Even with all my loved ones near my side, I cannot get rid of this headache.  My prescription headache medicine costs too much.  My insurance company won't cover the full cost of my medication,  Fioricet. which costs $145.79 with my insurance. We've taken cut-backs and done what we can, but affordable health care is still an issue.  I'm still trying to come up with utility bill money because where we live there's a leak that the landlord has not fixed yet.  With so much going on it's a wonder I'm not in more of a relapse, but I'm thankful and I appreciate GOD's grace.  This is hard.  And it hurts.  I'm not talking about a regular headache/head pain, either.  These are pains that go through my head like an electric lightening rod.  Surges of pain (like brain zaps) go through my head and I can't afford treatment to stop it.  Vascular or migraine type headaches have even been reported as the first symptom of MS.

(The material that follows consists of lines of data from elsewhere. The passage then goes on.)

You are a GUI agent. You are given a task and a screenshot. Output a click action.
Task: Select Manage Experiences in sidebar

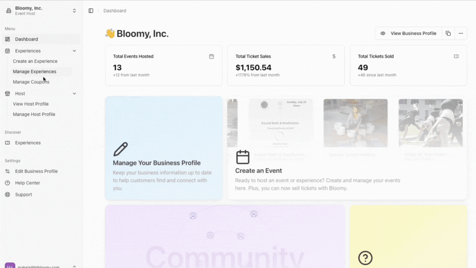(x=35, y=72)
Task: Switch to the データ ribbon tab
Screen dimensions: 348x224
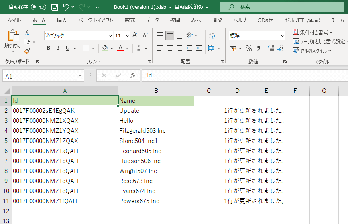Action: 152,20
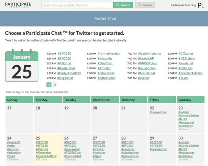
Task: Open the #formativechat link
Action: (109, 54)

When you have multiple sclerosis, also known as MS, the signals between your brain and spinal cord go awry, which can result in pain, fatigue, and reduced mobility as the disease progresses. Some people with MS have only a few symptoms of the disorder, while others have many. You also may find that your MS symptoms come and go while others find them long-lasting. "What's surprising about MS symptoms is that they can affect so many different functions that people rely on every day in their lives," says Rosalind Kalb, PhD, a clinical psychologist and vice president of the Professional Resource Center at the National Multiple Sclerosis Society in New York. "Some are physical, some emotional, and some intellectual. We tend to focus on the ones we can all see, but many people may be living with a variety of symptoms that just aren't apparent." Here are some less obvious signs of MS.

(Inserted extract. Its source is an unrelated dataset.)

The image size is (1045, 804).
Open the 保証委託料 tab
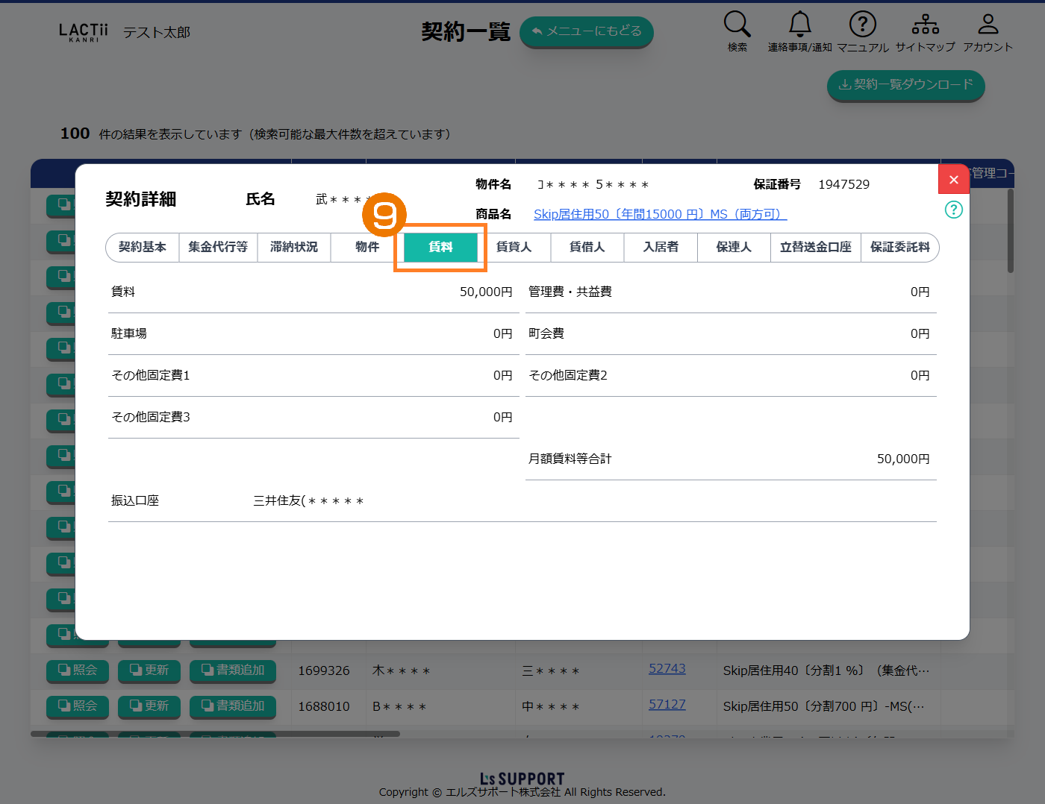coord(899,247)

People don't realize how hard having Multiple Sclerosis is. Alongside it, I have chronic pain that keeps my pain level at at least an 8 at any given time.  And fatigue.  And emotional ups and downs.  My entire body hurts, so i'm on all kinds of pills for pain but none of the pain pills stop my head pain.  For three years straight, I had headaches and took BC powder three times a day or more to ease the pain.  I went on a 45 day organic raw diet and poof: headaches were gone.   Money got tight and I had to eat a lot of non-organic foods, and now the headaches are back.  I'm on six different medications and not one will ease my head pain. I don't have money to buy BC Powder.  This is not a good day for me.  This is not how I wanted to spend my son's birthday, but this is where I am.

I feel trapped inside of my mind.  I used to be able to afford having Multiple Sclerosis, but now it's hard to earn any money while being disabled. I'm praying someone will help me pay for the headache medicine.  I'm trusting that my doctor is recommending the best treatment for me.  I just need a little help getting it.